His Heiress Wife Fell Into Two Mysterious Comas, And He Was Charged With Attempted Murder

In 2019, Claus von Bülow, a high society figure who was convicted and then cleared of attempting to kill his heiress wife, died at the age of 92.
He was accused of trying to kill his wife, Martha “Sunny” von Bülow, by injecting her with insulin twice to trigger her hypoglycemia, a low blood sugar condition.
Sunny von Bülow went into a coma in December 1979. She recovered from that, but then, she went into a second coma in December 1980 that put her in a vegetative state until her death in 2008. She died at the age of 76.
Von Bülow was convicted of attempted murder by a jury in Newport, Rhode Island, and was sentenced to 30 years in prison in 1982. He was later acquitted of the charge.

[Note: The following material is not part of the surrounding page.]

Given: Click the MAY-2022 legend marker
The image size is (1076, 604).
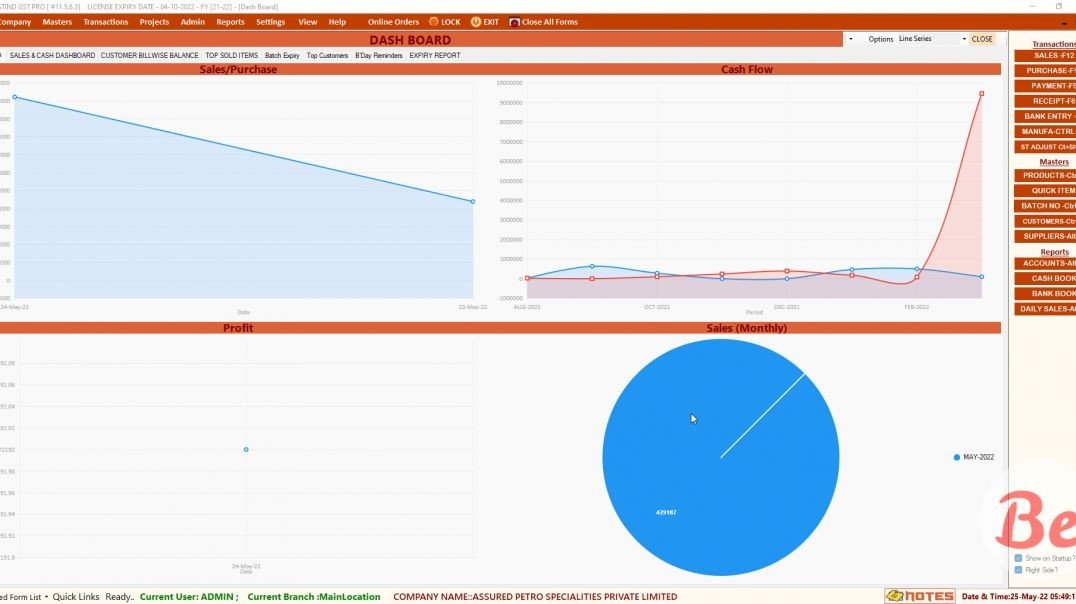Looking at the screenshot, I should click(957, 457).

The heiress was known as Sunny because of her cheerful manner. She was the only daughter of a utilities magnate from Pittsburgh and was left a fortune of $75 million. In 1957, she married Prince Alfred von Auersperg. After their divorce in 1965, she married von Bülow.
Von Bülow was born as Claus Cecil Barber in Copenhagen, Denmark. During World War II, he was sent to Britain to live with his mother. He took his maternal family’s name, Bülow, and later added the “von.”
His father was accused of being a Nazi collaborator after the war and was sentenced to four years in prison. After 18 months, he was released on appeal.
Von Bülow became known in high society in London during the 1960s. He graduated from Trinity College, Cambridge, and was hired as an administrative assistant to the oil tycoon J. Paul Getty. Von Bülow and Sunny got married in 1966.
The couple lived in a 12-room apartment on 5th Avenue in New York City and a 23-room mansion on 10 acres of land in Newport, Rhode Island. On December 21, 1980, Sunny was found unconscious on the bathroom floor in their Newport mansion.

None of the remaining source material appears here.